Clinical systems have been using it for a while. The NHS e-Referral service now uses the system for both the public-facing and staff-facing parts of the system, as does the newly redesigned services in screening. NHS Digital designer Tosin has written a brilliant article about it.
It was always intended to be adapted for different creative executions. Public health campaigns can adapt the design system for a whole new campaign brand with its own art direction, but maintain the accessible fundamentals that underpin it. Check out the Better Health campaign site.
Even more interestingly, non-NHS organisations such as Our Future Health, have transformed it, but kept core elements such as grid system, buttons, cookie banners, and so on. Exciting! The design system team would love some feedback from people using it in these scenarios.
Crucially, we saw the design system as a way of influencing the whole health and care system, particularly raising standards in design and accessibility across a fragmented digital estate.
A tool for regional services
With NHS England having recently hired a Head of User Centred Design for the Regions (the very excellent Pete Nuckley), I see the service manual and design system being a critical tool in encouraging digitally-enabled services, of a consistently high quality, to be implemented across the health and care system. Hopefully we will see well-funded teams at local level, able to experiment further and contribute back to the central resource.
The power and value of a design system in the health and care system has been demonstrated in the unprecedented wave of urgent delivery over the past two years. It helped the NHS and its users during a moment of crisis. It will also be a key tool for the NHS as it faces the post-pandemic challenges ahead of it.
Investment and community
A design system is not, can not, be merely a collection of front-end components. A design system is the condensed learning of hundreds of practitioners. Every mistake, every wrong turn, every A/B test has contributed to the snapshot you see today. A design system thrives on the continued stirring in of new learning, new thinking, more and more diverse contributors, which is why continued investment in community management is so important.
If a design system atrophies due to lack of maintenance or new thinking, it will eventually become a risk to innovation, rather than the springboard we intend it to be. So if you have benefited from using a design system, please think about how you might contribute to its future. Share your learning, propose new patterns, and join the community.

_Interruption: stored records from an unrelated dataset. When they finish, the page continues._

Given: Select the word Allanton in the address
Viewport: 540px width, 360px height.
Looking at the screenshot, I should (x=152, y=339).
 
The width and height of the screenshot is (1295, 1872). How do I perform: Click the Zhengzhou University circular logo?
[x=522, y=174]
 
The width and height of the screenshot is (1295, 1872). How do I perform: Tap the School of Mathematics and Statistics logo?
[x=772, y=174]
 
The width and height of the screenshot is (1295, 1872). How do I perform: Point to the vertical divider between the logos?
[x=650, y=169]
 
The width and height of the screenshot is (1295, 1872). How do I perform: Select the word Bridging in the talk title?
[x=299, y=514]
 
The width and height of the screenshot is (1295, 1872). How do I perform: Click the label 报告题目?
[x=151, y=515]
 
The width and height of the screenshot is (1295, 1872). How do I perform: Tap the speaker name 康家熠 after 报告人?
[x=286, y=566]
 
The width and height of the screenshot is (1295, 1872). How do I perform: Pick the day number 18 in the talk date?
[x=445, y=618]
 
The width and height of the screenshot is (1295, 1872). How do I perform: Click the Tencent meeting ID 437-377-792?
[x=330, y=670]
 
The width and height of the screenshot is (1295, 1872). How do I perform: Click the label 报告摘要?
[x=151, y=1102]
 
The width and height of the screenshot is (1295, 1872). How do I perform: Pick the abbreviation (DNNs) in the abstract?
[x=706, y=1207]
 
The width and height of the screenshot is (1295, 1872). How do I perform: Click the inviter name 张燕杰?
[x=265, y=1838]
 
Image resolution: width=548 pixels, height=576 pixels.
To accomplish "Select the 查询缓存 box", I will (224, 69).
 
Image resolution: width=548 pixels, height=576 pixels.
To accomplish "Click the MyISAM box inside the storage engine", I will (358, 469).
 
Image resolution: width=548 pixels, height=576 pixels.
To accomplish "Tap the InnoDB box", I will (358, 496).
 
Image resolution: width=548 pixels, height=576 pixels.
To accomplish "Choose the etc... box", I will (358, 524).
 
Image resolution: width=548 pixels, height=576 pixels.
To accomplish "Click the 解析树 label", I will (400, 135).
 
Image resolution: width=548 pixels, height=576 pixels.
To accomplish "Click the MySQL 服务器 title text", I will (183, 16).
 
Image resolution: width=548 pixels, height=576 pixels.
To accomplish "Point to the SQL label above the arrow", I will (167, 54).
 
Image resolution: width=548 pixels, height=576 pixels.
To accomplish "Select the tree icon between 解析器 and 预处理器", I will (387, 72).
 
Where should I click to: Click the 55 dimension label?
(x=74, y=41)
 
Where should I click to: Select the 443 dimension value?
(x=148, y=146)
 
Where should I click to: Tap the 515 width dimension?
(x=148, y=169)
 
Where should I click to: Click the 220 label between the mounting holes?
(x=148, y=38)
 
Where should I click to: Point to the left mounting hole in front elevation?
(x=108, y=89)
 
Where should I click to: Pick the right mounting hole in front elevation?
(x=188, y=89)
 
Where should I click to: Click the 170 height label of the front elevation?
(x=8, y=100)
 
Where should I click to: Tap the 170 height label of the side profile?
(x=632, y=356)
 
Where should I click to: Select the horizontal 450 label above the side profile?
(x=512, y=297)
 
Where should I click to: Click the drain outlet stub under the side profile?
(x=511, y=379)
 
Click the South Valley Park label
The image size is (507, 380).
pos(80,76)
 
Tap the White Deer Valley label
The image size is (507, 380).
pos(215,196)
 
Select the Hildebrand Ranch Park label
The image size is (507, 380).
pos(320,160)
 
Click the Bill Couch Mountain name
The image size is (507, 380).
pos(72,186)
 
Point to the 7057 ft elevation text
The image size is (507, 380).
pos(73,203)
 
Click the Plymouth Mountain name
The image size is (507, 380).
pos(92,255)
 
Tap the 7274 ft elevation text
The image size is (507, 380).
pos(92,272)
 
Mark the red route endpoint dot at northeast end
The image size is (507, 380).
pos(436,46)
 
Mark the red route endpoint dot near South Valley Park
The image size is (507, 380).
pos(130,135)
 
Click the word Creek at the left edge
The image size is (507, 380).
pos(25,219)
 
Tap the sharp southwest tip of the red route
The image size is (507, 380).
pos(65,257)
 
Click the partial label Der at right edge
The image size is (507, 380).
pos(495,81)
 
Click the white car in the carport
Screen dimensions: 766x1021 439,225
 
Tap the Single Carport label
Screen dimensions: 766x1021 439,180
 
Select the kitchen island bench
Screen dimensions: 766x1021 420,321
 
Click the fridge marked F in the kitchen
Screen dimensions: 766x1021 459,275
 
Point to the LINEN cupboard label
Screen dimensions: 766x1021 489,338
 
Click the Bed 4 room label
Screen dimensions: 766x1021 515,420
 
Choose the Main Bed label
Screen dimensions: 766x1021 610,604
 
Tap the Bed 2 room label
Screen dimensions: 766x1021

I’m really excited to see what the design system will do next — what its focus will be, and how it will help in the coming years of the NHS. With NHS Digital’s merger with NHS England, there is a real opportunity to spread the standards and ways of working which have been trialled and proven over the past 6–7 years, and continue to make life better for patients, carers and staff.
Footnote: due to the dozens and dozens of people who have contributed to what now forms the NHS service manual and design system, I have not named specific people throughout this set of blog posts, as it would be unfair to pick just some out. But endless thanks to all the people I have worked with during my time at NHS Digital.